== INPUT FOR THIS TASK ==
★ ★ ★ ★ ★ ★ ★

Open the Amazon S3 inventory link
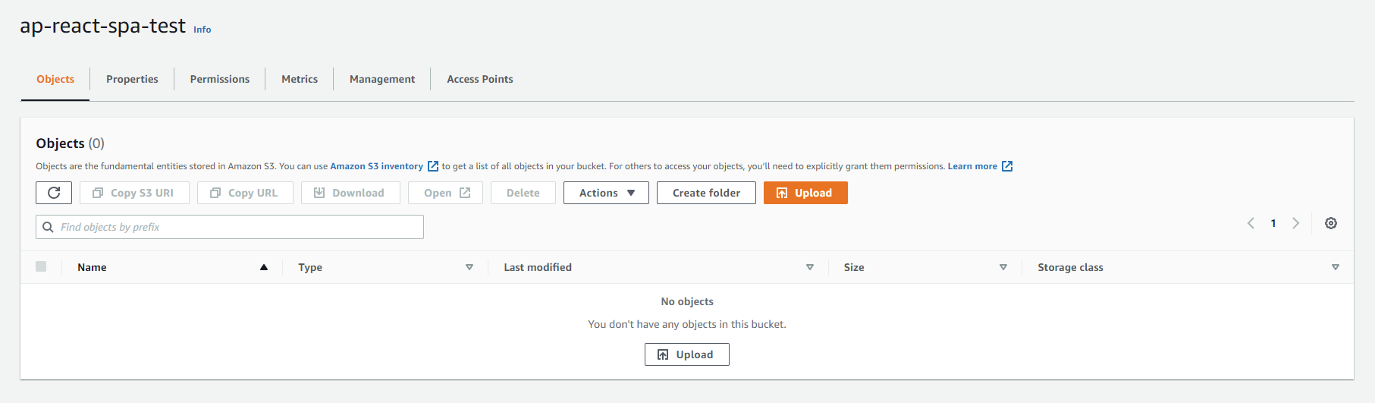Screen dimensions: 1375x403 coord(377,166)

★ ★ ★ ★ ★ ★ ★

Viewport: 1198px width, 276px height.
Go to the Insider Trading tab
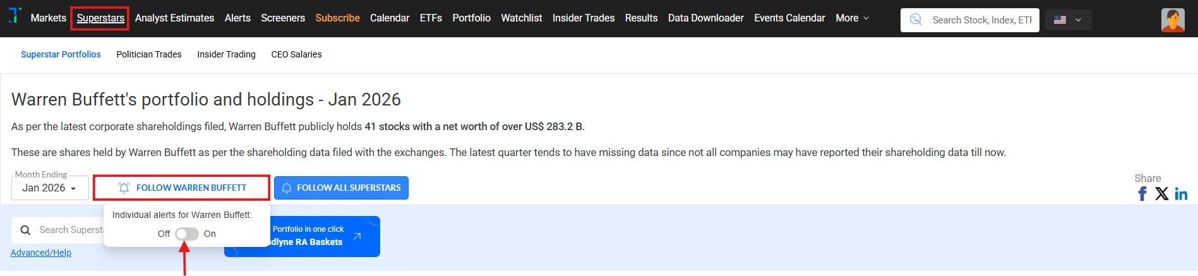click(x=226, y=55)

★ ★ ★ ★ ★ ★ ★

== INSTRUCTIONS TO FOLLOW ==
Pull out each line of the listing above that contains the string "height" and copy it in full. Case counts when matching.

== SOLUTION TO THIS PROBLEM ==
Viewport: 1198px width, 276px height.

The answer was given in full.